If you are a master chess or Go player, you get the idea when you get pounded by AI. https://www.youtube.com/watch?v=WXuK6gekU1Y

But here are some basic black & whites that I remember from 101 that often come to my mind and someone please tell me if I am out in left field.

Why do we need a new flu vaccine every year? My first thought is, the mutation rate of influenza is such that their are a dozen of worrisome variants every year that evade the previous years vaccine. We focus on the top 3 or 4 watching the southern hemisphere and generate a vaccine for those.

Why is the flu vaccine only 30 to 60% affective? Because by the time you choose the target variants which are going strong in the southern hemisphere & make the respective vaccines, the probability exists that one of the other worrisome variants ends up being the more dominate, one that was not selected or the ones selected have further mutated.

Why do we only need a booster for other diseases every so many years like tetanus?

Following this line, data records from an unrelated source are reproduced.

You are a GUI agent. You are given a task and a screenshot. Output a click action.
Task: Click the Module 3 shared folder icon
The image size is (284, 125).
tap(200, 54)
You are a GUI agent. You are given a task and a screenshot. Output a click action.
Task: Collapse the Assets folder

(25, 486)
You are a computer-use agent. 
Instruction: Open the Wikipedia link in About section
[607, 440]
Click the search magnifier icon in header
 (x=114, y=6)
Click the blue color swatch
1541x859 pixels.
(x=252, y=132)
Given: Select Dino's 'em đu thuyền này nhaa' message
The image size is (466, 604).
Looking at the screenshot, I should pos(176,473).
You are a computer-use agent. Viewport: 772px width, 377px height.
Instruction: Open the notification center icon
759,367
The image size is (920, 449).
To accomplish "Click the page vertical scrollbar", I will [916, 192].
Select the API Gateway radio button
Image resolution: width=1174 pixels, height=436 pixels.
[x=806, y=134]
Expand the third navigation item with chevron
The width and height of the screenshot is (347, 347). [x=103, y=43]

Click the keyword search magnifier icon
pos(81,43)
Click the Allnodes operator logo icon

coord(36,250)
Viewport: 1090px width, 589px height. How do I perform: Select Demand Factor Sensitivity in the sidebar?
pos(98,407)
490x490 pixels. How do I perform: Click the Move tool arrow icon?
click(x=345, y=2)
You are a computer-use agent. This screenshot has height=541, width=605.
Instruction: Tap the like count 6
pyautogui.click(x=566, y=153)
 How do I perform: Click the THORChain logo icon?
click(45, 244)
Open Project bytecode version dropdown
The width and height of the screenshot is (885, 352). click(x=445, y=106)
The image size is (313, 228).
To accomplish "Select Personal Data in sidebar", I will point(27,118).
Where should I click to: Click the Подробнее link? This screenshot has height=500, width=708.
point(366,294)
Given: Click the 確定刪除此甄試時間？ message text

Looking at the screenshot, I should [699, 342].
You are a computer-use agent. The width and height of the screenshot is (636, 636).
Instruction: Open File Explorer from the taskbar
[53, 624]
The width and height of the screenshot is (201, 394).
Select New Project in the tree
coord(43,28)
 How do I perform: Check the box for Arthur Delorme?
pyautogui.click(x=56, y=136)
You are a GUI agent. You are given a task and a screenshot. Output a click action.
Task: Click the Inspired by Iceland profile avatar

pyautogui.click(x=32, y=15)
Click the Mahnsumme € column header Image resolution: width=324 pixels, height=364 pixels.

I think one reason is that it depends on the rate of how fast or slow the virus or bacterium invade the body. Clostridium tetani as an example probably takes its sweat time in replicating in the body and spreading giving plenty of warning to our defense system. The residual specific memory B cells for example made from previous exposure do not have to be in super high numbers to start its defense, giving time for sufficient B cells to come out in full force..

So, will SARS-CoV-2 generate variants at a similar rate as influenza? I think down the road it is possible we will be watching a few hundred that 1 or a dozen will eventually evade our current vaccines in force today.